## START RECORDS FOR THE EXERCISE

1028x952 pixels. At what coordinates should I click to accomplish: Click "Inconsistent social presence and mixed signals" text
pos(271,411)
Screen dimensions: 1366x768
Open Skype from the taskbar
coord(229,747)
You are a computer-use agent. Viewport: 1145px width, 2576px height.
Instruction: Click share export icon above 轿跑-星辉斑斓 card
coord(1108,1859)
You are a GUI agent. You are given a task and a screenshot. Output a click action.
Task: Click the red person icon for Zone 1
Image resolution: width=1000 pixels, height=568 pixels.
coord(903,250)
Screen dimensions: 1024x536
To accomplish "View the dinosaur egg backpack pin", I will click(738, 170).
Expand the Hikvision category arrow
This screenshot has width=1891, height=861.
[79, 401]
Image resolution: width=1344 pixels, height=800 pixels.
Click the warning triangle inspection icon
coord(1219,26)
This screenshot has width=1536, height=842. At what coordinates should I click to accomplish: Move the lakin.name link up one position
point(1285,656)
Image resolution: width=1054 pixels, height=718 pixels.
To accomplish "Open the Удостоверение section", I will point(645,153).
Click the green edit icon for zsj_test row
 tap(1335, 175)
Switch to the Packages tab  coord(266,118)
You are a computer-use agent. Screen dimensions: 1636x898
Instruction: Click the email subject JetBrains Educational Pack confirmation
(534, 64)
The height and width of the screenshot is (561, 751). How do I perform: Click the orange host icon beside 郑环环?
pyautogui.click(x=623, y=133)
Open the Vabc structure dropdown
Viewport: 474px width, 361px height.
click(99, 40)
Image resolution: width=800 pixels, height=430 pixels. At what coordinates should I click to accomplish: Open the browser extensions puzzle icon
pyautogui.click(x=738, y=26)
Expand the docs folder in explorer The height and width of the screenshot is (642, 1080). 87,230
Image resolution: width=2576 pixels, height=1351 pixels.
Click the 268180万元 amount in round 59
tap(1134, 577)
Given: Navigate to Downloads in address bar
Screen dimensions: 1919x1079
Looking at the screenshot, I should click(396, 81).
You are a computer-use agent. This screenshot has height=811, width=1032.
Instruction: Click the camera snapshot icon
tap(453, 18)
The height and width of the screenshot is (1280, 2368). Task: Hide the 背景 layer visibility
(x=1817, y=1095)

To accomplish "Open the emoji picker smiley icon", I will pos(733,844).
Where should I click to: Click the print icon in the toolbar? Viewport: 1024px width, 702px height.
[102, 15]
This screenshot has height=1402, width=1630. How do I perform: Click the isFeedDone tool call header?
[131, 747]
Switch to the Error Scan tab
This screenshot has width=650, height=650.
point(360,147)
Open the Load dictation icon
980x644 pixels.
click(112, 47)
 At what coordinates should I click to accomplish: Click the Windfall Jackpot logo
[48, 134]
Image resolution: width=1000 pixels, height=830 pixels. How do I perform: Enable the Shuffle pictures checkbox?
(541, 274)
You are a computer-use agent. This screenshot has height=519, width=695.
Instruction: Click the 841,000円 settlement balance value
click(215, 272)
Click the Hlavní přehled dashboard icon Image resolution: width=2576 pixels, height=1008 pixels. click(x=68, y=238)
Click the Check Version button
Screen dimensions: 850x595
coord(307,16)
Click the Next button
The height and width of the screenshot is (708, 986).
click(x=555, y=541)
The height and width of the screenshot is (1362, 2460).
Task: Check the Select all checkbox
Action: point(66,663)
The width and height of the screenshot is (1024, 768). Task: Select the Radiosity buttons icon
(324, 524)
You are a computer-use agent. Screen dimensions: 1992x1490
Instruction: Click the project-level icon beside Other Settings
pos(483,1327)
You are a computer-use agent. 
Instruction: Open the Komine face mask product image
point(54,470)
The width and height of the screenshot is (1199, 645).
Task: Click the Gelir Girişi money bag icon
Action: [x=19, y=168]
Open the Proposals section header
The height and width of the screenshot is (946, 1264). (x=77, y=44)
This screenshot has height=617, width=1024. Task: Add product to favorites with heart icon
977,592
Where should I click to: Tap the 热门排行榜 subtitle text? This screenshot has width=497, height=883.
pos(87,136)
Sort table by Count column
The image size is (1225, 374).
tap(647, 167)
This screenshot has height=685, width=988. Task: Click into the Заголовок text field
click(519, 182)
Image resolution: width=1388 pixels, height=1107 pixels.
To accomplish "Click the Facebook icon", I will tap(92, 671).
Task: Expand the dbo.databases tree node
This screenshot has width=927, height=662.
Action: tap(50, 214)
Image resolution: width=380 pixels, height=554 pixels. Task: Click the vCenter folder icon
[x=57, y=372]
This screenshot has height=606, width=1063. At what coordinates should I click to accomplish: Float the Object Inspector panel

## END RECORDS FOR THE EXERCISE

> [GOAL]: Copy every one of the lines above word for word, with each character and line break unchanged.

> [RESPONSE BELOW]:
1028x952 pixels. At what coordinates should I click to accomplish: Click "Inconsistent social presence and mixed signals" text
pos(271,411)
Screen dimensions: 1366x768
Open Skype from the taskbar
coord(229,747)
You are a computer-use agent. Viewport: 1145px width, 2576px height.
Instruction: Click share export icon above 轿跑-星辉斑斓 card
coord(1108,1859)
You are a GUI agent. You are given a task and a screenshot. Output a click action.
Task: Click the red person icon for Zone 1
Image resolution: width=1000 pixels, height=568 pixels.
coord(903,250)
Screen dimensions: 1024x536
To accomplish "View the dinosaur egg backpack pin", I will click(738, 170).
Expand the Hikvision category arrow
This screenshot has width=1891, height=861.
[79, 401]
Image resolution: width=1344 pixels, height=800 pixels.
Click the warning triangle inspection icon
coord(1219,26)
This screenshot has width=1536, height=842. At what coordinates should I click to accomplish: Move the lakin.name link up one position
point(1285,656)
Image resolution: width=1054 pixels, height=718 pixels.
To accomplish "Open the Удостоверение section", I will point(645,153).
Click the green edit icon for zsj_test row
 tap(1335, 175)
Switch to the Packages tab  coord(266,118)
You are a computer-use agent. Screen dimensions: 1636x898
Instruction: Click the email subject JetBrains Educational Pack confirmation
(534, 64)
The height and width of the screenshot is (561, 751). How do I perform: Click the orange host icon beside 郑环环?
pyautogui.click(x=623, y=133)
Open the Vabc structure dropdown
Viewport: 474px width, 361px height.
click(99, 40)
Image resolution: width=800 pixels, height=430 pixels. At what coordinates should I click to accomplish: Open the browser extensions puzzle icon
pyautogui.click(x=738, y=26)
Expand the docs folder in explorer The height and width of the screenshot is (642, 1080). 87,230
Image resolution: width=2576 pixels, height=1351 pixels.
Click the 268180万元 amount in round 59
tap(1134, 577)
Given: Navigate to Downloads in address bar
Screen dimensions: 1919x1079
Looking at the screenshot, I should click(396, 81).
You are a computer-use agent. This screenshot has height=811, width=1032.
Instruction: Click the camera snapshot icon
tap(453, 18)
The height and width of the screenshot is (1280, 2368). Task: Hide the 背景 layer visibility
(x=1817, y=1095)

To accomplish "Open the emoji picker smiley icon", I will pos(733,844).
Where should I click to: Click the print icon in the toolbar? Viewport: 1024px width, 702px height.
[102, 15]
This screenshot has height=1402, width=1630. How do I perform: Click the isFeedDone tool call header?
[131, 747]
Switch to the Error Scan tab
This screenshot has width=650, height=650.
point(360,147)
Open the Load dictation icon
980x644 pixels.
click(112, 47)
 At what coordinates should I click to accomplish: Click the Windfall Jackpot logo
[48, 134]
Image resolution: width=1000 pixels, height=830 pixels. How do I perform: Enable the Shuffle pictures checkbox?
(541, 274)
You are a computer-use agent. This screenshot has height=519, width=695.
Instruction: Click the 841,000円 settlement balance value
click(215, 272)
Click the Hlavní přehled dashboard icon Image resolution: width=2576 pixels, height=1008 pixels. click(x=68, y=238)
Click the Check Version button
Screen dimensions: 850x595
coord(307,16)
Click the Next button
The height and width of the screenshot is (708, 986).
click(x=555, y=541)
The height and width of the screenshot is (1362, 2460).
Task: Check the Select all checkbox
Action: point(66,663)
The width and height of the screenshot is (1024, 768). Task: Select the Radiosity buttons icon
(324, 524)
You are a computer-use agent. Screen dimensions: 1992x1490
Instruction: Click the project-level icon beside Other Settings
pos(483,1327)
You are a computer-use agent. 
Instruction: Open the Komine face mask product image
point(54,470)
The width and height of the screenshot is (1199, 645).
Task: Click the Gelir Girişi money bag icon
Action: [x=19, y=168]
Open the Proposals section header
The height and width of the screenshot is (946, 1264). (x=77, y=44)
This screenshot has height=617, width=1024. Task: Add product to favorites with heart icon
977,592
Where should I click to: Tap the 热门排行榜 subtitle text? This screenshot has width=497, height=883.
pos(87,136)
Sort table by Count column
The image size is (1225, 374).
tap(647, 167)
This screenshot has height=685, width=988. Task: Click into the Заголовок text field
click(519, 182)
Image resolution: width=1388 pixels, height=1107 pixels.
To accomplish "Click the Facebook icon", I will tap(92, 671).
Task: Expand the dbo.databases tree node
This screenshot has width=927, height=662.
Action: tap(50, 214)
Image resolution: width=380 pixels, height=554 pixels. Task: Click the vCenter folder icon
[x=57, y=372]
This screenshot has height=606, width=1063. At what coordinates should I click to accomplish: Float the Object Inspector panel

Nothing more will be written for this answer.